▸ Material provided:
[Start]
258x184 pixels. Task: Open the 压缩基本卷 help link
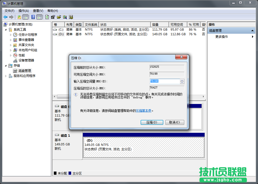(x=143, y=111)
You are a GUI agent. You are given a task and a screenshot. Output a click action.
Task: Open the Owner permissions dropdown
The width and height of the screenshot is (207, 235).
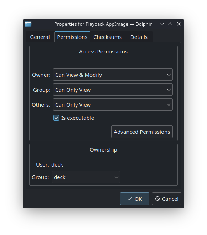[113, 75]
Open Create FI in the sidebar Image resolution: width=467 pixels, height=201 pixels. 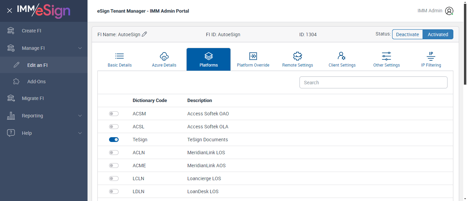[31, 31]
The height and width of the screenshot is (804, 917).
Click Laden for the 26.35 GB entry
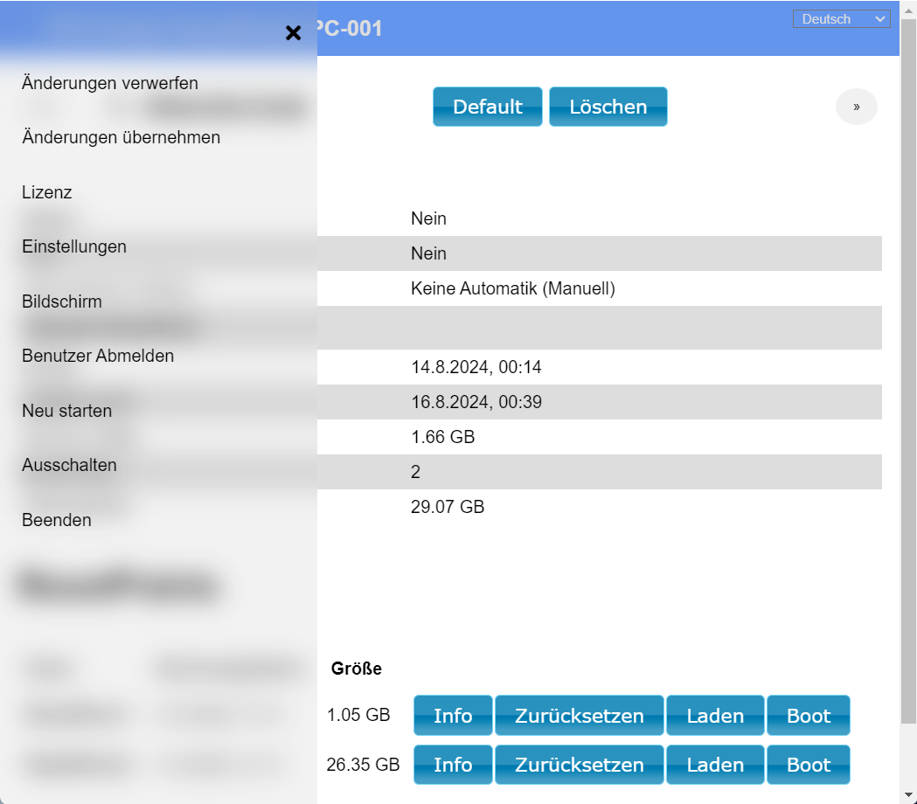714,765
[End]
▸ Stated goal:
Recast everything from the line containing "The height and" down to the end of the records as a Markdown table with the columns Row and Line, one row per line, skipping blank lines and leaving the pictures out.

▸ Solution below:
| Row | Line |
|---|---|
| 1 | The height and width of the screenshot is (804, 917). |
| 2 | Click Laden for the 26.35 GB entry |
| 3 | 714,765 |